If two or more persons act together pursuant to an agreement or understanding, whether formal or informal, to acquire or control an interest in relevant securities of an offeree company or a securities exchange offeror, they will be deemed to be a single person for the purpose of Rule 8.3. 

Opening Position Disclosures must also be made by the offeree company and by any offeror and Dealing Disclosures must also be made by the offeree company, by any offeror and by any persons acting in concert with any of them (see Rules 8.1, 8.2 and 8.4).
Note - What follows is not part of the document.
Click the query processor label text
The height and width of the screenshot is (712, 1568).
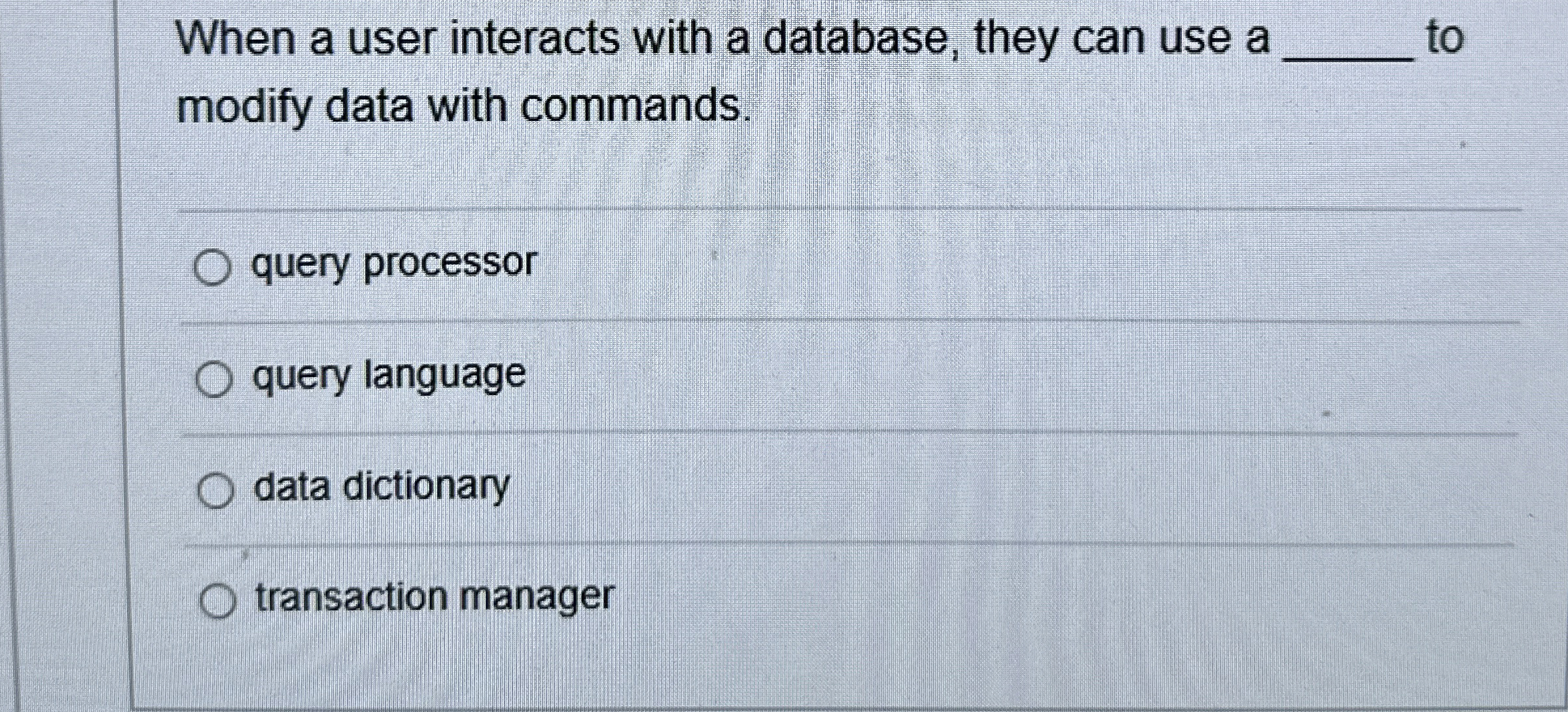pyautogui.click(x=393, y=263)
Details of the offeree and offeror companies in respect of whose relevant securities Opening Position Disclosures and Dealing Disclosures must be made can be found in the Disclosure Table on the Panel's website at www.thetakeoverpanel.org.uk, including details of the number of relevant securities in issue, when the offer period commenced and when any offeror was first identified.  You should contact the Panel's Market Surveillance Unit on +44 (0)20 7638 0129 if you are in any doubt as to whether you are required to make an Opening Position Disclosure or a Dealing Disclosure.

Publication on a website

In accordance with Rule 26.1 of the Code, a copy of this Announcement will be made available, subject to certain restrictions relating to persons resident in Restricted Jurisdictions, on Aggreko's website at www.plc.aggreko.com and/or Bidco's website at www.albionoffer.com (as relevant) by no later than 12 noon (London time) on the business day following this Announcement.  For the avoidance of doubt, the contents of these websites are not incorporated by reference and do not form part of this Announcement.

Requesting hard copy documents

Aggreko Shareholders may request a hard copy of this Announcement by contacting Aggreko on +44 (0)141 225 5900 or by writing to Aggreko at 8th Floor, 120 Bothwell Street, Glasgow, Lanarkshire G2 7JS, Scotland, in each case, stating the name and address to which the hard copy should be sent. For persons who receive a copy of this Announcement in electronic form or via a website notification, a hard copy of this Announcement will not be sent unless so requested.  You may also request that all future documents, announcements and information to be sent to you in relation to the Acquisition should be in hard copy form.

Electronic communications

Please be aware that addresses, electronic addresses and certain other information provided by Aggreko Shareholders, persons with information rights and other relevant persons for the receipt of communications from Aggreko may be provided to Bidco during the offer period as required under Section 4 of Appendix 4 of the Code.